I’ve been reading Don Piper’s book “90 Minutes In Heaven”. It’s the biography of a man in his late 30’s who was crossing a narrow two-lane bridge when an 18-wheeler coming from the opposite direction crossed the line and hit him head on. At that instant, Don Piper’s “normal” forever changed.
Although he writes about his experience of dying and spending a short time in heaven, the majority of the book focuses on his life after he was miraculously brought back to life, and the agonizing years that followed. Here’s an excerpt from chapter 14 (page 138):
“In my twenties, when I was a disc jockey, we used to play oldies, and people who called in to request those songs often commented that music used to be better than it is now. The reality is that in the old days we played good and bad records, but the bad ones faded quickly from memory just like bad ones do now. No one ever asked us to play the music that bombed. The good songs make the former times seem great, as if all the music was outstanding. In reality, there was bad music thirty years ago or fifty years ago – in fact, a lot of bad music. The same is true with experiences. We tend to forget the negative and go back to recapture pleasant events. The reality is, we have selectively remembered – and just as selectively forgotten.
“Once that idea got through to me, I decided I couldn’t recapture the past. No matter how much I tried to idealize it, that part of my life was over and I would never be healthy or strong again. The only thing for me to do was to discover a new normal.”

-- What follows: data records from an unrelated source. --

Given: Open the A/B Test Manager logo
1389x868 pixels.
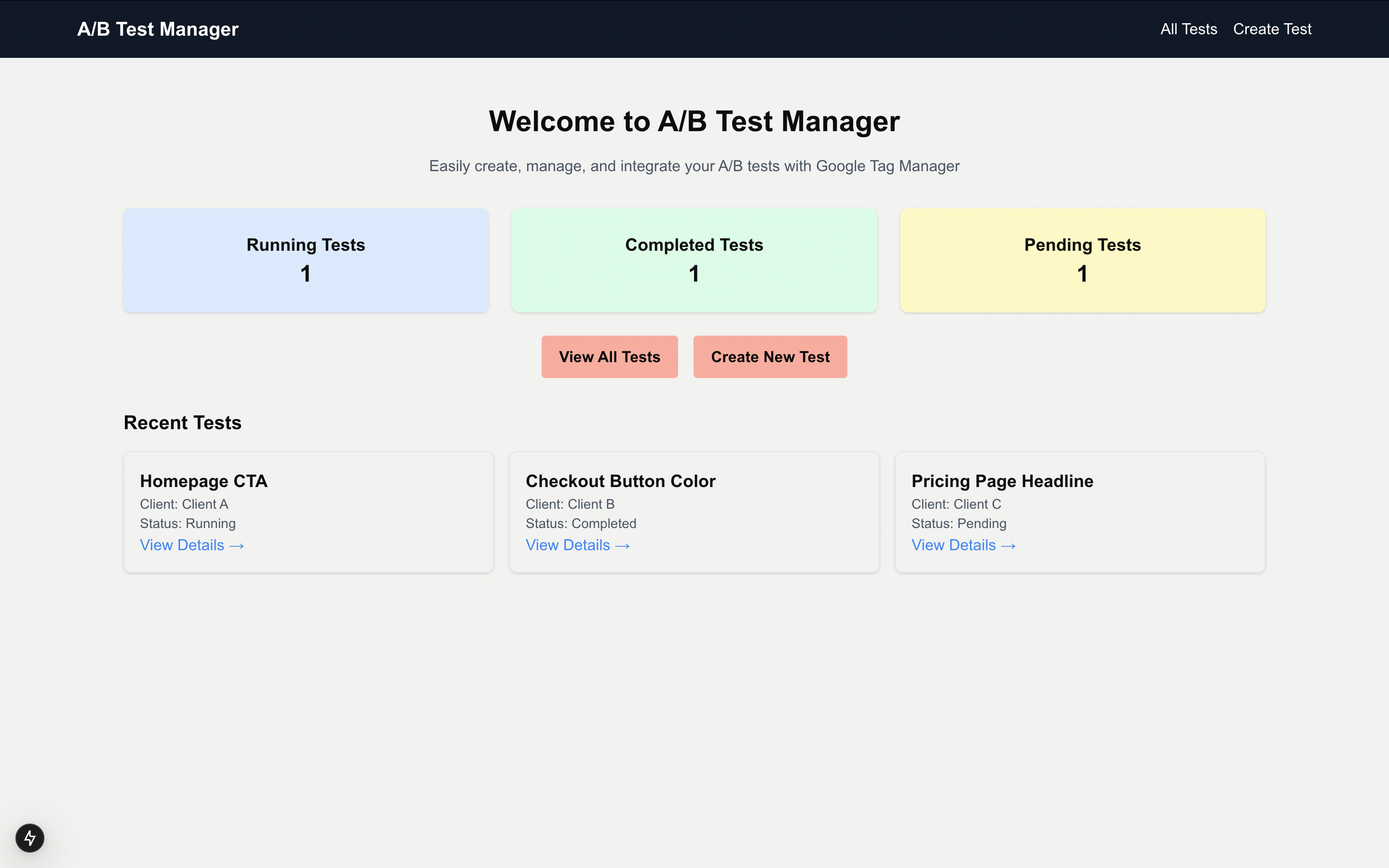Looking at the screenshot, I should tap(157, 28).
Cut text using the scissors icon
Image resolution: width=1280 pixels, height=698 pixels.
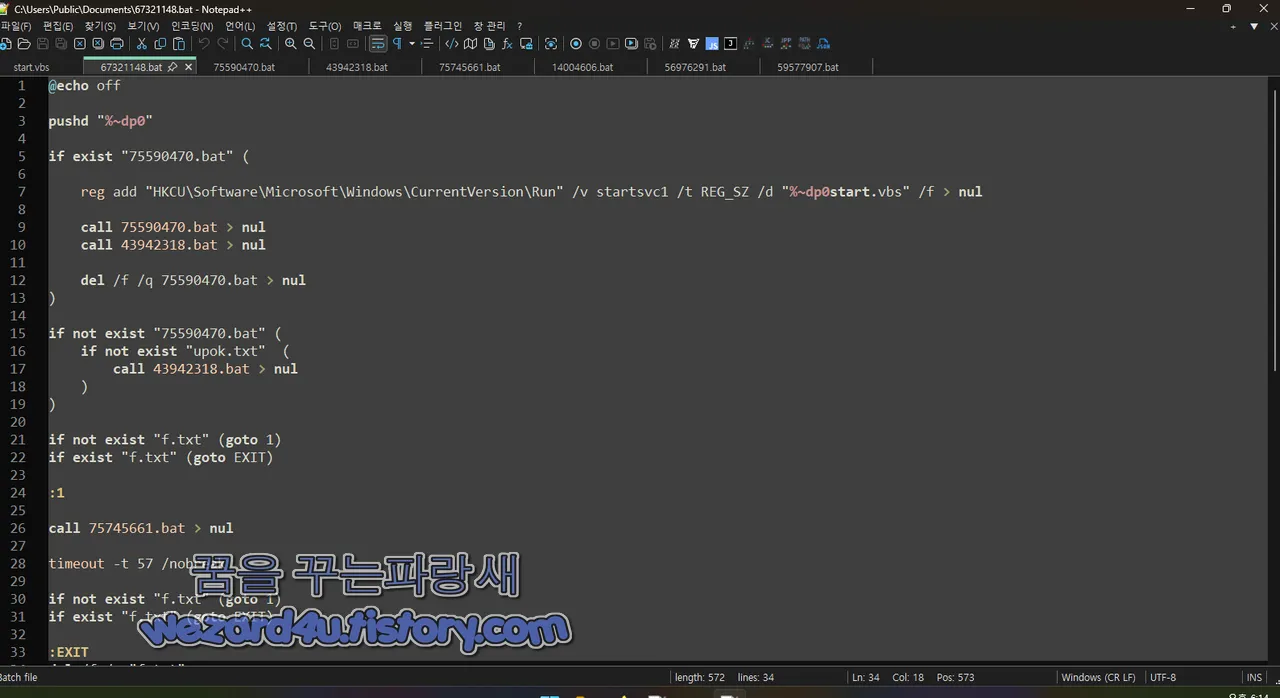(142, 43)
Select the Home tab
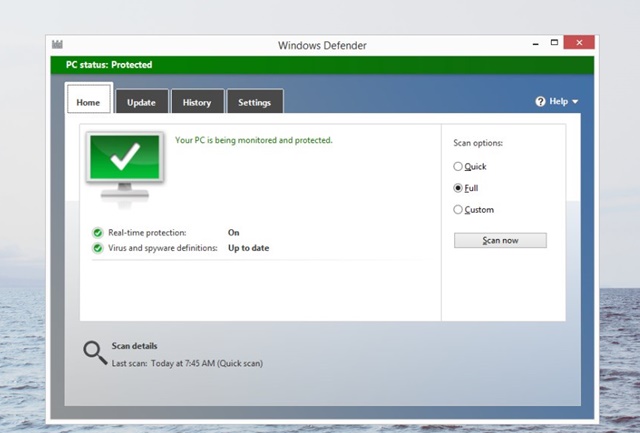This screenshot has height=433, width=640. 88,102
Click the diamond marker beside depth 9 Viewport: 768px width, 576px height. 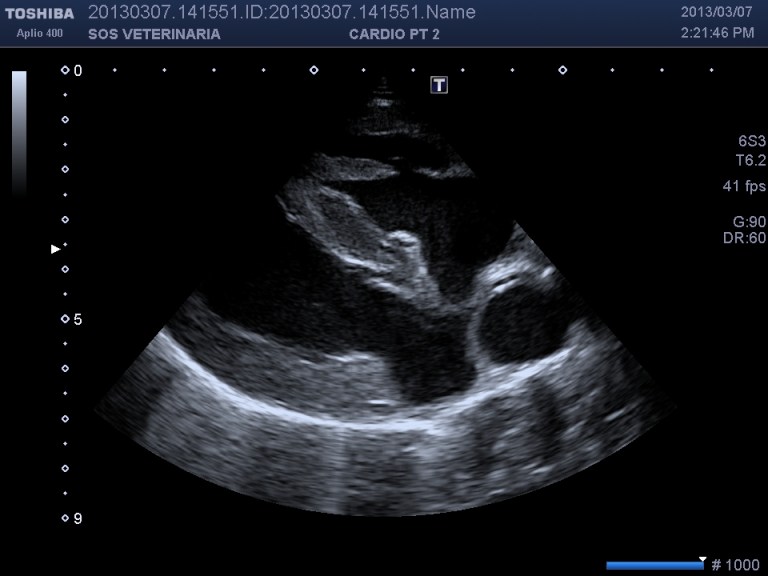65,518
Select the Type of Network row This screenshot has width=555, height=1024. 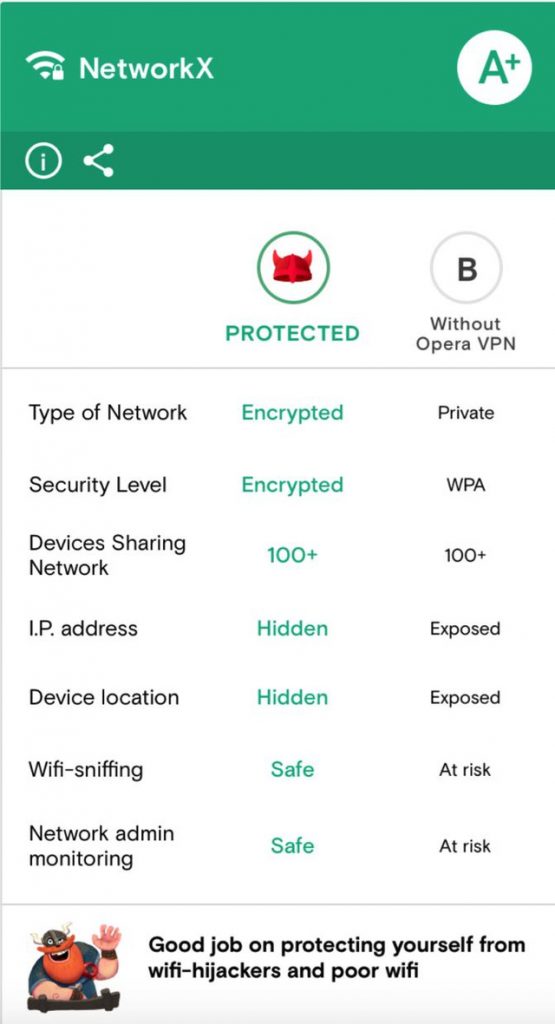click(278, 413)
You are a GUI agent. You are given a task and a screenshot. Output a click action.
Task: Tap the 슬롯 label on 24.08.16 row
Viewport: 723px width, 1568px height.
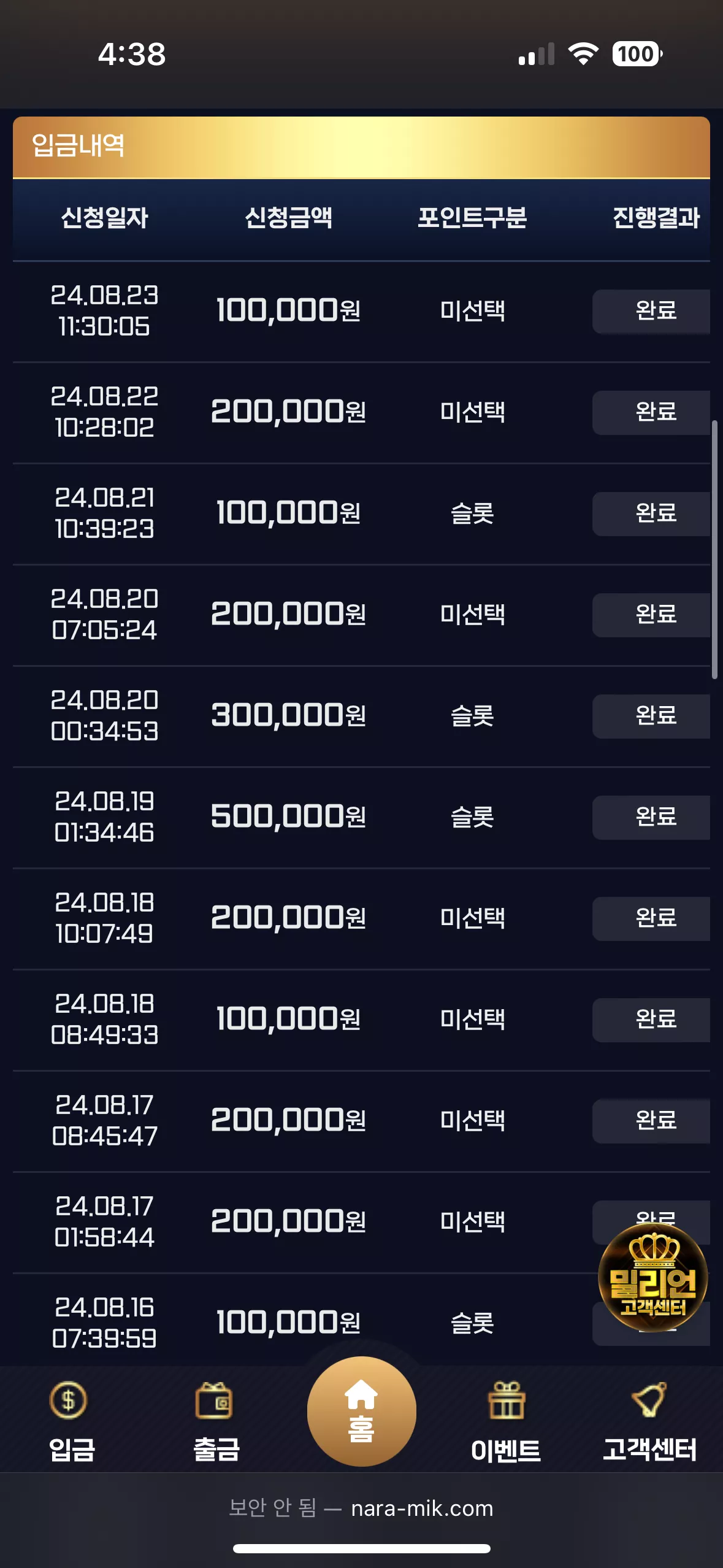(472, 1323)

I pondered this, and realized that this is what we all go through in life (although most of us don’t experience it quite as dramatically as Don). The old normal used to be popping out of bed in the morning feeling perfect and ready to jump into the day. The new normal is getting up stiff and achy, hobbling out to the kitchen, and spending an hour or so just limbering up the limbs. Things are definitely not what they used to be. All through life there are different stages, different “normal”s. We either accept the changes in life and move on, or we turn angry and bitter about everything that isn’t like the good old days. This book really brought that thought home.